- _TASK TO COMPLETE_: Reproduce each item below word for word, omitting the pictures.
═══
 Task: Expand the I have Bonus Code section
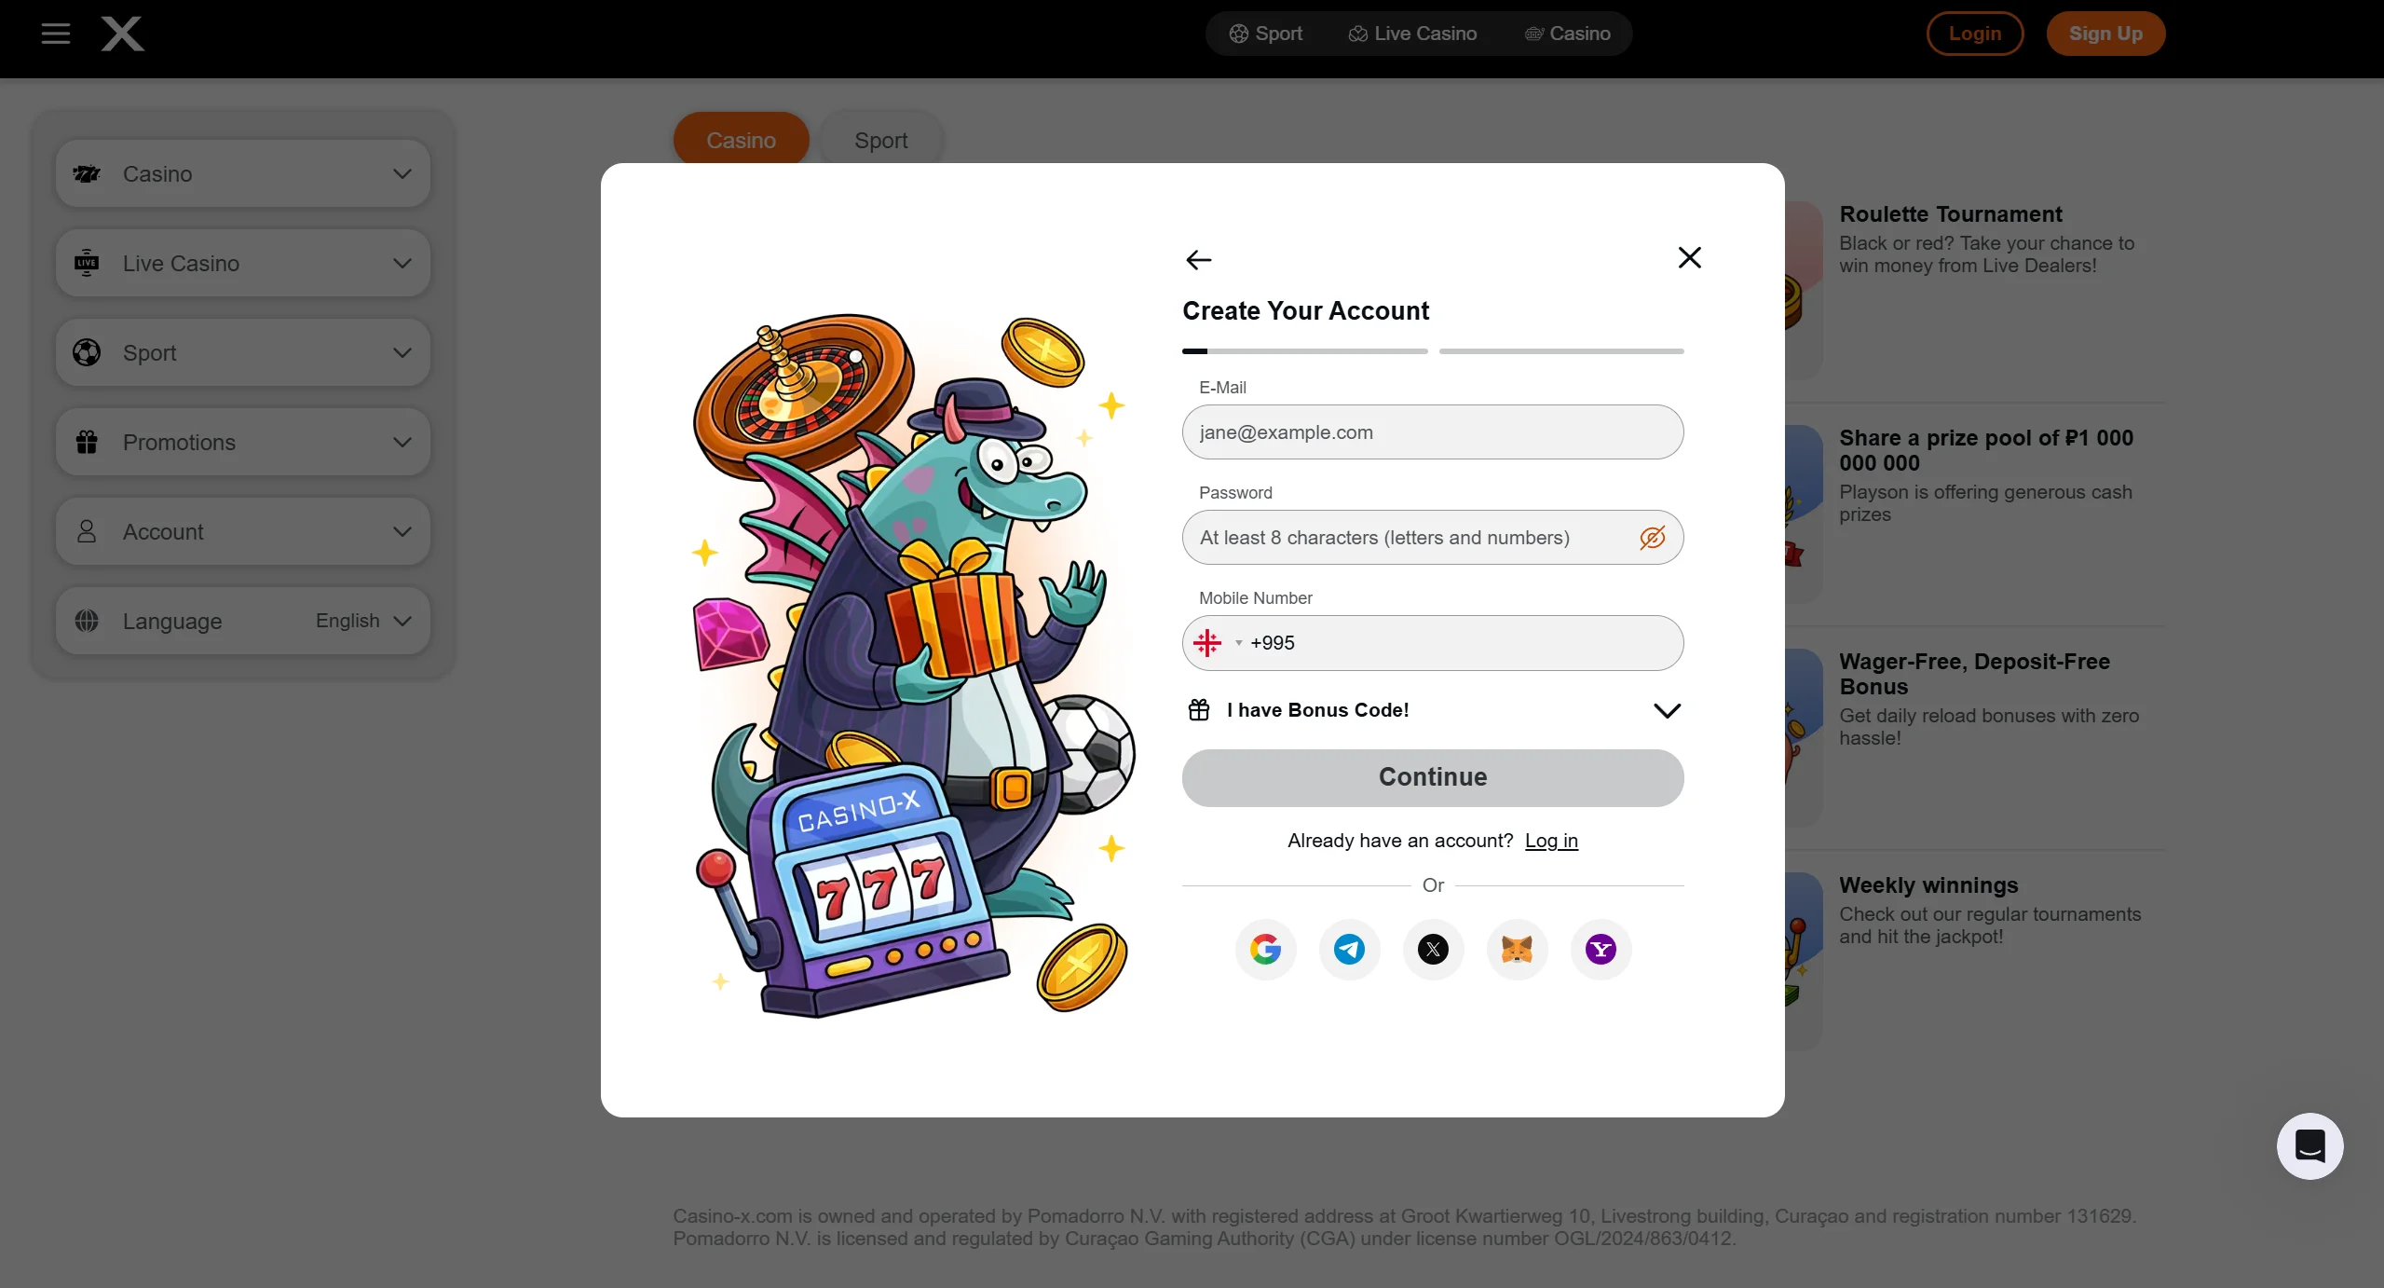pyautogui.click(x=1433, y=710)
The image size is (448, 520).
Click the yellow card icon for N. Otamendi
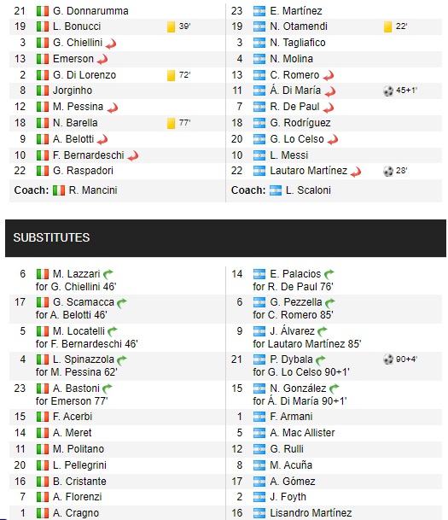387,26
═══
- _ANSWER FOR THIS EXERCISE_:
 Task: Expand the I have Bonus Code section
pyautogui.click(x=1433, y=710)
The image size is (448, 520).
Click the yellow card icon for N. Otamendi
387,26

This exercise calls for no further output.